In order to afford to offer health insurance a number of my clients audit their hospital bills to make sure the charges are reasonable and undelivered services are not slipped in. As most PPO contracts are a percentage off billed charges that starting number is very important.

Following is part of a letter we received from a hospital's attorney last week;

"Hospital personnel were in communication with your office and were told that you needed the itemized bill. I question whether you are entitled to receive an itemized bill, given the fact that this claim should be repriced through the XXX PPO (not it`s real name), which presumably has a contract with either your company or the plan, and I believe that the contract would preclude your request."
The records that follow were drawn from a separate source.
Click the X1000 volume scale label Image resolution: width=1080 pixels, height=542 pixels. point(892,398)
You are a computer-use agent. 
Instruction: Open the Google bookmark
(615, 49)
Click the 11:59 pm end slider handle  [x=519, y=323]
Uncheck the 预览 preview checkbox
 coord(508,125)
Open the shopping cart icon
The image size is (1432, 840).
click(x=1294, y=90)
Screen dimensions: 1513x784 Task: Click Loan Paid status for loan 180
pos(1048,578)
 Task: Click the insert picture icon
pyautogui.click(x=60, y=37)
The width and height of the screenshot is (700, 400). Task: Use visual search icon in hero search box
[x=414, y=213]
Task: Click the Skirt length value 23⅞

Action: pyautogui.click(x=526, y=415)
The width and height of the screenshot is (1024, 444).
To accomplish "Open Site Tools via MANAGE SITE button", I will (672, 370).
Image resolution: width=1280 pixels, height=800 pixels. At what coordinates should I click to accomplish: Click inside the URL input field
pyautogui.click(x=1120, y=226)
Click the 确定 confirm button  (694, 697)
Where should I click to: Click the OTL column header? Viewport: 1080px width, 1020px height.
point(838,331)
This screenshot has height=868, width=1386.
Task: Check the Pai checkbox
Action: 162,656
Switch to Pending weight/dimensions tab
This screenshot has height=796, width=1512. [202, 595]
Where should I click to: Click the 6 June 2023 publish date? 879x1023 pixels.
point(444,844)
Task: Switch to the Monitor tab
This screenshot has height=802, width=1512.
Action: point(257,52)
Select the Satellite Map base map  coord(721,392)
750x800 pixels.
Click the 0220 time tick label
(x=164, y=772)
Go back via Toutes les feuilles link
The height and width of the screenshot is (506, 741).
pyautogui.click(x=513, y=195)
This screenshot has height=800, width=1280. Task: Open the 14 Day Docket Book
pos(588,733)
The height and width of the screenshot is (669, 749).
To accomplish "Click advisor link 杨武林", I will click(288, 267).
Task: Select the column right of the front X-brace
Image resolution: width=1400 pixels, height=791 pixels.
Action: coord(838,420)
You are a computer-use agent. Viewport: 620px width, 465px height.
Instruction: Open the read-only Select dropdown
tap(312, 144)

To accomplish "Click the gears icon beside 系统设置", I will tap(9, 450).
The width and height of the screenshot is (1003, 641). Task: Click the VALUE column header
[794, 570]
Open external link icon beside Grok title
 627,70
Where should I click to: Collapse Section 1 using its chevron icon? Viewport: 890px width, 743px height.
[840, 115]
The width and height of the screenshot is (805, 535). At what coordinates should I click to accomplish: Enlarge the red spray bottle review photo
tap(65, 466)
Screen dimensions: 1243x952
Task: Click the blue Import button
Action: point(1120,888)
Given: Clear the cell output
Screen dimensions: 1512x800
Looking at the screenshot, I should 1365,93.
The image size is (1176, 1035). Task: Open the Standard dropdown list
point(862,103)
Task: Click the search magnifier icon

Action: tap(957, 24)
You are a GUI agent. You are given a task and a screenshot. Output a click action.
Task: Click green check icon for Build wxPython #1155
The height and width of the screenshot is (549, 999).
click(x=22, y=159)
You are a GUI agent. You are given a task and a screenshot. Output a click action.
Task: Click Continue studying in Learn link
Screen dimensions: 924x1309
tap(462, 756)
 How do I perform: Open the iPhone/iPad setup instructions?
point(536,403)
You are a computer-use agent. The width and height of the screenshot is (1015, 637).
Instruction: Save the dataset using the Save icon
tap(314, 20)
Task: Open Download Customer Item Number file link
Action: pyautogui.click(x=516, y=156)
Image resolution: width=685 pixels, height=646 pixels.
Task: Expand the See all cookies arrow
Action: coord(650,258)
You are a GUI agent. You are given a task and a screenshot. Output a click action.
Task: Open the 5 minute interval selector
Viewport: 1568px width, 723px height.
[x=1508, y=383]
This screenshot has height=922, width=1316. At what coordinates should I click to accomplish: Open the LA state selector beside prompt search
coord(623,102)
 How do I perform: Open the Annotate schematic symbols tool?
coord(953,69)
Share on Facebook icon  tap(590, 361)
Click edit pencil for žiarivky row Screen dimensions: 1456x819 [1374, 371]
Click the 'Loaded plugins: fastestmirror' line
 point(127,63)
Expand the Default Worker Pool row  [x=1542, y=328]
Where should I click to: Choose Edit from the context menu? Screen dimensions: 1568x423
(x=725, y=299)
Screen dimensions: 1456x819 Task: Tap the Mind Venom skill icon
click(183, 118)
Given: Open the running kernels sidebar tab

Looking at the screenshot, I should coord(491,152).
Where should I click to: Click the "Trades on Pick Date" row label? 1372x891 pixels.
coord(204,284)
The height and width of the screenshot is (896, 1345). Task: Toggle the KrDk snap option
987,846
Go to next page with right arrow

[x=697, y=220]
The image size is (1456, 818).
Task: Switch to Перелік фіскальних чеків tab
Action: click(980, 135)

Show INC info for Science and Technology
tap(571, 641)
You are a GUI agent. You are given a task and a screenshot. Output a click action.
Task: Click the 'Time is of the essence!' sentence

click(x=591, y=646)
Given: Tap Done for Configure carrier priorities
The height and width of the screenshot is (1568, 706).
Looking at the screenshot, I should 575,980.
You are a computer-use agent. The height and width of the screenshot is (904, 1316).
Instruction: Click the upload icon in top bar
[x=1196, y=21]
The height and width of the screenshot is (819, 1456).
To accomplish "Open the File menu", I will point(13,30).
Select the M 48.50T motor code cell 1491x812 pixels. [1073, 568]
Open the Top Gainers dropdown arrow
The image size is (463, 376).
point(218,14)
Few key points here, this presents employers with two choices;

1. Either don't employ a PPO and subject your plan and members to 100% of hospitals` billed charges, remember these are charges no one actually pays because they are so high, discounts run up to 80%+ off these artificial charges; or

 2. Employ a PPO and forfeit all rights to review or question the bill.

Keep in mind how one sided PPO agreements are, a plan is purchasing a discount but they have no idea what that discount is off of. A 5% discount on a $2,000 bill is better then a 50% discount on a $20,000 bill (20K is an actual claim we received for what should have been a 2K colonoscopy, even with a 50% discount hospital was still trying to collect 10K for a 2K procedure).

If someone in almost any other field tried what this attorney is they would be brought up on extortion charges. The good news is it might not be long till he is;

State of California, ex rel Rockville Recovery Associates, Ltd. v. Multiplan, Inc., et al.

 In summary, the memorandum describes fraudulent billing practices perpetrated by hospitals and other healthcare facilities, whereby these billing entities routinely submitted invoices for services that were not performed, were already paid for as part of other claims, or were simply inexcusably excessive. The memorandum identifies these practices as fraudulent, and the plaintiffs seek to pursue legal action against the billing parties.


In addition to these predatory billing practices, the memorandum goes on to accuse the applicable PPO network of aiding and abetting these fraudulent billing practices. Indeed, the network contract that bound the benefit plan in this matter, prohibited the plan from auditing the claims in question, and precluded the payer from examining the claims for inappropriate, excluded, and/or excessive charges. This is likely a scenario with which you are already familiar.